Please copy each line from the entries that contains the string "green".

[Records drawn from a dataset]
§
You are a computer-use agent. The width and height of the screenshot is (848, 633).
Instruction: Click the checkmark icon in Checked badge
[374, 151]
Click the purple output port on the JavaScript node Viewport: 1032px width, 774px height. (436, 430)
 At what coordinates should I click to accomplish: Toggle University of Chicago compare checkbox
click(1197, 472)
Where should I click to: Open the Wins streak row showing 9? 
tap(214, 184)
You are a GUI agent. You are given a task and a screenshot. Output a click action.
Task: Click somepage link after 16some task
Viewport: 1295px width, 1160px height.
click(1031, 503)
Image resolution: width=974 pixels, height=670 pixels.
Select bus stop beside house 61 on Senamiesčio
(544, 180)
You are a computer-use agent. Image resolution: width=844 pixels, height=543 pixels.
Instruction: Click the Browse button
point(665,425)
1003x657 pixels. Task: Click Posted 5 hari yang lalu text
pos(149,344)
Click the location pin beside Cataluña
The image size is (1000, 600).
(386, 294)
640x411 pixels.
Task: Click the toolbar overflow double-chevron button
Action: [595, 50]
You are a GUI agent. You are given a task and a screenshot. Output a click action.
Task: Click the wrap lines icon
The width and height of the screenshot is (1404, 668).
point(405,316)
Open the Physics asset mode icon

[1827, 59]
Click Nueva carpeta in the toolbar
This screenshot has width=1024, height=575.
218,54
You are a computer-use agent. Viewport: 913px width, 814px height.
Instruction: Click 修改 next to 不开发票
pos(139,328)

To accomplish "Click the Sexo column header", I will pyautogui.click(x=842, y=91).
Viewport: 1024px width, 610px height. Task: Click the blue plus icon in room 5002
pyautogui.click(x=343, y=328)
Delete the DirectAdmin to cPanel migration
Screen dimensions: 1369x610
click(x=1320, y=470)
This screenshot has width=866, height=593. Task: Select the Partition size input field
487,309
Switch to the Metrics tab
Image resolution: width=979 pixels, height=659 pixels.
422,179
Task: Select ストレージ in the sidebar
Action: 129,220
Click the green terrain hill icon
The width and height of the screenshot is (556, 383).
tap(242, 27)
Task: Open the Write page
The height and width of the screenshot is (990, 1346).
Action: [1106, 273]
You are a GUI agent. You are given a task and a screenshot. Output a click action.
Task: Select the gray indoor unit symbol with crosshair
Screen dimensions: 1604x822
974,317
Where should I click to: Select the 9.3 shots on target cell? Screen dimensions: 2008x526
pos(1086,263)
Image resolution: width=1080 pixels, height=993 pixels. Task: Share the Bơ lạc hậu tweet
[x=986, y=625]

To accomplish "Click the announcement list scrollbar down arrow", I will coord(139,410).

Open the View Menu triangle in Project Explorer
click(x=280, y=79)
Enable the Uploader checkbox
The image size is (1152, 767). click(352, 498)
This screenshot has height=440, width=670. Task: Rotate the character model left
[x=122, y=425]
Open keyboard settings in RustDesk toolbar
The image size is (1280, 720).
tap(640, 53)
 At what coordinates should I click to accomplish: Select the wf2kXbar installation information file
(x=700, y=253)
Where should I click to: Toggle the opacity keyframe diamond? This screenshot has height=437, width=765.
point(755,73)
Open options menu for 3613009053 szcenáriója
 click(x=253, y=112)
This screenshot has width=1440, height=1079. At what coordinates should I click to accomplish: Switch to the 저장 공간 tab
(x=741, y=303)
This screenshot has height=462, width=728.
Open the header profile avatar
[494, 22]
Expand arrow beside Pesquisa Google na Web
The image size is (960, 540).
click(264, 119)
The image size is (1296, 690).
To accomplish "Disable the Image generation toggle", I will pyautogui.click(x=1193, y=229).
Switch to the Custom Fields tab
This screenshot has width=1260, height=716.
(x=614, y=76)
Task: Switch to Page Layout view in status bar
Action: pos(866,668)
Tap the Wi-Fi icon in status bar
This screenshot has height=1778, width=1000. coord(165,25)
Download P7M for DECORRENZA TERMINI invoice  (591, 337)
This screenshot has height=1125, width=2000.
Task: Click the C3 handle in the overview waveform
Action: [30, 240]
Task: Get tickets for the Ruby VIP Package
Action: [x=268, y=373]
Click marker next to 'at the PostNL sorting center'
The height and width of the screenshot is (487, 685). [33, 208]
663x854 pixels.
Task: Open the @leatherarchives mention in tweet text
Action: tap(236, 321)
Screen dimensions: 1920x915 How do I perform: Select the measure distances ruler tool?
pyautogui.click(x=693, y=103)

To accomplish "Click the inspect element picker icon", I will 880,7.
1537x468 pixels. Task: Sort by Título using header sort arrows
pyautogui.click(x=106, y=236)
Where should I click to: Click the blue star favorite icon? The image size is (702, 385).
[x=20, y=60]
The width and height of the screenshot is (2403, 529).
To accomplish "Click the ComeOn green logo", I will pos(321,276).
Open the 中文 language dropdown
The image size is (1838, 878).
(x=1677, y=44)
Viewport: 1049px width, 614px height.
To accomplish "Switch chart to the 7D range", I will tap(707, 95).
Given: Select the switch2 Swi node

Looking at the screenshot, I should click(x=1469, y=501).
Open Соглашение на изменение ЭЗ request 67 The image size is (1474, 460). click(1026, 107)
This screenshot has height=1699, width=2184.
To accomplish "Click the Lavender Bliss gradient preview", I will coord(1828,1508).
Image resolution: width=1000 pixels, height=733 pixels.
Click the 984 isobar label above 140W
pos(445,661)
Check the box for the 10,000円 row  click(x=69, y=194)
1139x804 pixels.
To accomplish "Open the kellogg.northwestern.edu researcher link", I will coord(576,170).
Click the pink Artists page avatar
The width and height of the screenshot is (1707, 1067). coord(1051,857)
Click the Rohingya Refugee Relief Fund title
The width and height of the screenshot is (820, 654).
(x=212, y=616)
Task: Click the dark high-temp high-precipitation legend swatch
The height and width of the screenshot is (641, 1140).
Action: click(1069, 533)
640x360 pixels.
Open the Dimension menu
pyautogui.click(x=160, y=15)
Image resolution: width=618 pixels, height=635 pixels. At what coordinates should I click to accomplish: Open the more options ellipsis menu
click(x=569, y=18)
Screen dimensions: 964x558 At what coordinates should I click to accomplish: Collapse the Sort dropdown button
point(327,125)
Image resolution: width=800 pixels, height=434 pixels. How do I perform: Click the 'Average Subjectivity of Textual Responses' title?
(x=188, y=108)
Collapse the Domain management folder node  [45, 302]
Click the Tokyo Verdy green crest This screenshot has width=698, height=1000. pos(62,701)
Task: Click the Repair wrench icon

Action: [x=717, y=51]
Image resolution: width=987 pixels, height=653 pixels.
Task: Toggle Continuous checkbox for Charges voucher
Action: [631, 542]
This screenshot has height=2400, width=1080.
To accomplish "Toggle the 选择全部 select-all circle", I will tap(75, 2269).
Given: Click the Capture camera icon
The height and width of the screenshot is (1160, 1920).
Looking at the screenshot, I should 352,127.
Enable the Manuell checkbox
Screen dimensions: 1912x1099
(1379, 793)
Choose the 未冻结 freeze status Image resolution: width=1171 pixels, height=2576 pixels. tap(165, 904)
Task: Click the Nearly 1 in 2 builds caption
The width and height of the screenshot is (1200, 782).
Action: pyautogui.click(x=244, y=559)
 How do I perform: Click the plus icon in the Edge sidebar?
§
● **Exercise response**
Click the green terrain hill icon
To accomplish "Click the ComeOn green logo", I will pos(321,276).
Click the Tokyo Verdy green crest This screenshot has width=698, height=1000. pos(62,701)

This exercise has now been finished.